La vida es más difícil cuando no tenemos un propósito, y encontrarlo no es nada fácil. Incluso habiéndolo encontrado, también resulta difícil mantenerse fiel a él. Esa escurridiza mejor versión de mí mismo que me esfuerzo por ser siempre va un paso por delante. Por eso no me sorprende el hecho de recaer en las garras de la holgazanería. Sin embargo, cuando eso ocurre, sé por qué quiero zafarme de ellas.
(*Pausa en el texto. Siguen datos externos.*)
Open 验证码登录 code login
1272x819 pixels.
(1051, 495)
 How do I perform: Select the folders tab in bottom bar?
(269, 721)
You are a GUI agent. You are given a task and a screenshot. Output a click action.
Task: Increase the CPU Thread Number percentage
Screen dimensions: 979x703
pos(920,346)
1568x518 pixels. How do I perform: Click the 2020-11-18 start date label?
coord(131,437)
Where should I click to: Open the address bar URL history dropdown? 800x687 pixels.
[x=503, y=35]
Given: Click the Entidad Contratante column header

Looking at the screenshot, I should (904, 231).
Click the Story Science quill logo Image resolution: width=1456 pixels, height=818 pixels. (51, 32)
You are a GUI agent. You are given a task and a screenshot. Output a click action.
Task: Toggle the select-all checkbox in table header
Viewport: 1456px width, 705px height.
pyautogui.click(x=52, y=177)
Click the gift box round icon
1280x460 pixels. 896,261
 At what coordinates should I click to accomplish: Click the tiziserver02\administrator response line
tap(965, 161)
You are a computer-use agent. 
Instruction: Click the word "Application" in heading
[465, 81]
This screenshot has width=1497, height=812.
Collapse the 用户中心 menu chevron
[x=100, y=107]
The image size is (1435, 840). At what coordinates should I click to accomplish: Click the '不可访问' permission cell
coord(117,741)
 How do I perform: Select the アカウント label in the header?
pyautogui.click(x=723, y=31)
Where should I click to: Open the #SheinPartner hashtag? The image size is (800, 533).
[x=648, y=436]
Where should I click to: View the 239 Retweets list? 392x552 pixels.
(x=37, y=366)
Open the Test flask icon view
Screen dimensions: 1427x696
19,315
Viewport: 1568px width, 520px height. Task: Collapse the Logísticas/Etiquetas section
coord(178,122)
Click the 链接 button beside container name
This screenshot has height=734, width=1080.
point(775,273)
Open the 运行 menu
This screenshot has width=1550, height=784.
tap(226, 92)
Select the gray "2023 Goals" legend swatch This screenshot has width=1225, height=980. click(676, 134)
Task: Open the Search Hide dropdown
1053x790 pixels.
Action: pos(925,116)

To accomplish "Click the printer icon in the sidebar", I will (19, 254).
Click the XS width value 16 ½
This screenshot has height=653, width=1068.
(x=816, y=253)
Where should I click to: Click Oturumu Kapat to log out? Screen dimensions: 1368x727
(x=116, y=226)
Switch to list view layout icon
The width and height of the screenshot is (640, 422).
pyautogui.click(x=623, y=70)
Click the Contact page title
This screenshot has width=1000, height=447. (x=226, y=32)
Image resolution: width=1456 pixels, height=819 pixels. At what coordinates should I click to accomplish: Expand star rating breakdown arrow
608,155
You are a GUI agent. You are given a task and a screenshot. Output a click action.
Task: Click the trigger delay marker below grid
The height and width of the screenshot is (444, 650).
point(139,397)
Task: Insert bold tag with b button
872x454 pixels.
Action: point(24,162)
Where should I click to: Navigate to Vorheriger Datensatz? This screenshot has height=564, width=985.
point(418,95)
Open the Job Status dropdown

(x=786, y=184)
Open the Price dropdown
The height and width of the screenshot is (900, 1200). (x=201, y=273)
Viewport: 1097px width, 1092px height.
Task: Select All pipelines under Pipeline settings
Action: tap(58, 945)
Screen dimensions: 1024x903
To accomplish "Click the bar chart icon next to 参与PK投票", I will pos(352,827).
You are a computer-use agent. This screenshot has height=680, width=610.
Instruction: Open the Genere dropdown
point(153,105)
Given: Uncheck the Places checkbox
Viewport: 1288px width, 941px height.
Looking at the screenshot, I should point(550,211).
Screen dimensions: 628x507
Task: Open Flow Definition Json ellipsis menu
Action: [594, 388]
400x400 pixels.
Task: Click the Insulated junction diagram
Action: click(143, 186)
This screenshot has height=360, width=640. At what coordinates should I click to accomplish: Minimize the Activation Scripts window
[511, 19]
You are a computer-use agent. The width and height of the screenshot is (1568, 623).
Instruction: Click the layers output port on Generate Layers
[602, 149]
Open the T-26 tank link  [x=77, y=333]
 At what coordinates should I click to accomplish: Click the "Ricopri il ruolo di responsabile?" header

Los hábitos productivos que desarrollé permanecen en los recovecos de mi mente, a la espera de que los vuelva a ocupar. Si algún día nos despertamos por la mañana y no sabemos por qué nos levantamos de la cama, necesitamos encontrar la razón. Estudiar, trabajar, hacer ejercicio… todo en la vida es mucho más fácil si sabemos por qué lo hacemos.
¿Cuál es su razón para hacer las cosas?
Byron Dolon obtuvo el diploma del IB en el Shanghai American School (China). Actualmente estudia en la Universidad Erasmo de Róterdam (Países Bajos).